> [Work to complete]:
A – From the ERISA court opinion below, list every short name that the opinion defines in parentheses, each with the full term it stands for.
B – Write the next part of the court opinion on the ERISA settlement dispute, starting right after its last sentence.

The opinion of the court was delivered by: Dora L. Irizarry, U. S. District Judge
Both parties in the instant Employment Retirement Income Security Act ("ERISA"), 29 U.S.C. § 1001, et seq., matter object to U.S. Magistrate Judge Arelene R. Lindsay's Report & Recommendation ("R&R"), dated May 18, 2005, which found an enforceable settlement agreement ("Settlement Agreement") and required compliance with the provisions of Fed. R. Civ. P. 23.1 ("Rule 23.1") by directing, inter alia, that absent plan participants be notified of the Settlement Agreement.

> [Supplied information]:
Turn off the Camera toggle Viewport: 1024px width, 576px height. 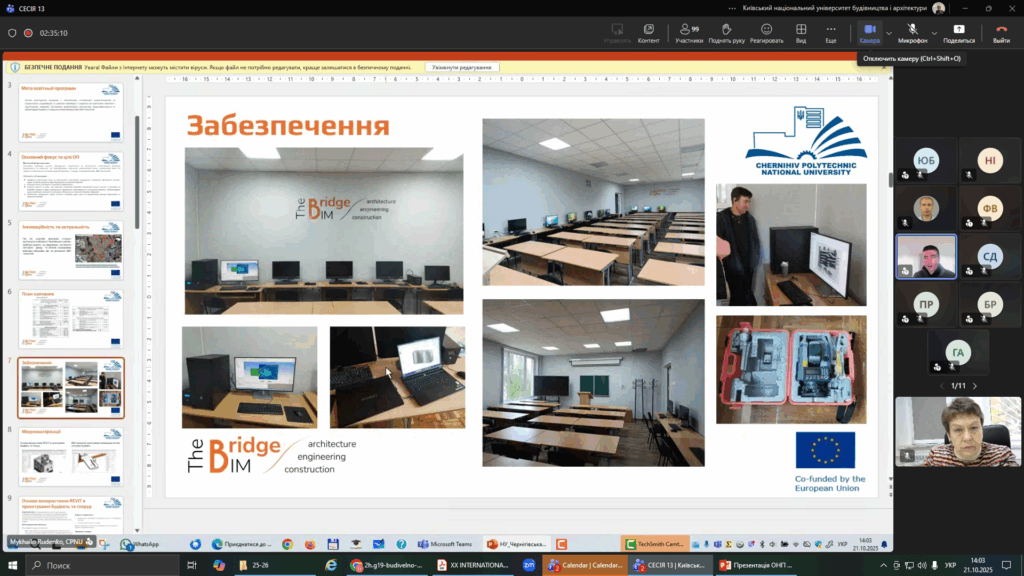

> [Answers to the problems]:
A –
- "ERISA": Employment Retirement Income Security Act
- "R&R": Report & Recommendation
- "Settlement Agreement": enforceable settlement agreement
- "Rule 23.1": Fed. R. Civ. P. 23.1

B –
After consideration of the entire record and a de novo review of the R & R, see Fed. R. Civ. P. 72(b); see also 28 U.S.C. § 636(b)(1), this court adopts the R & R to the extent that it finds Rule 23.1 applicable to the ERISA § 502(a)(2) claims. However, as a result of a hearing held on January 5, 2006, this court finds that there is no enforceable Settlement Agreement.*fn1
After several aborted attempts to reach a settlement in this protracted litigation, the parties reached a Settlement Agreement before M.J. Lindsay on January 21, 2005. The material terms of the Settlement Agreement were placed on the record and defendants agreed to calculate and disburse the value of plaintiffs' account balances in the Sol Spitz Co. Inc. Retirement Trust and Sol Spitz Co. Inc. Profit Sharing Plan (collectively "Pension Plans") using agreed upon dates. Soon after reaching this Settlement Agreement, defendants sought to rescind it, and plaintiffs cross-moved to enforce it. By Order dated April 20, 2005, this court referred the issue of the Settlement Agreement's enforceability to M.J. Lindsay.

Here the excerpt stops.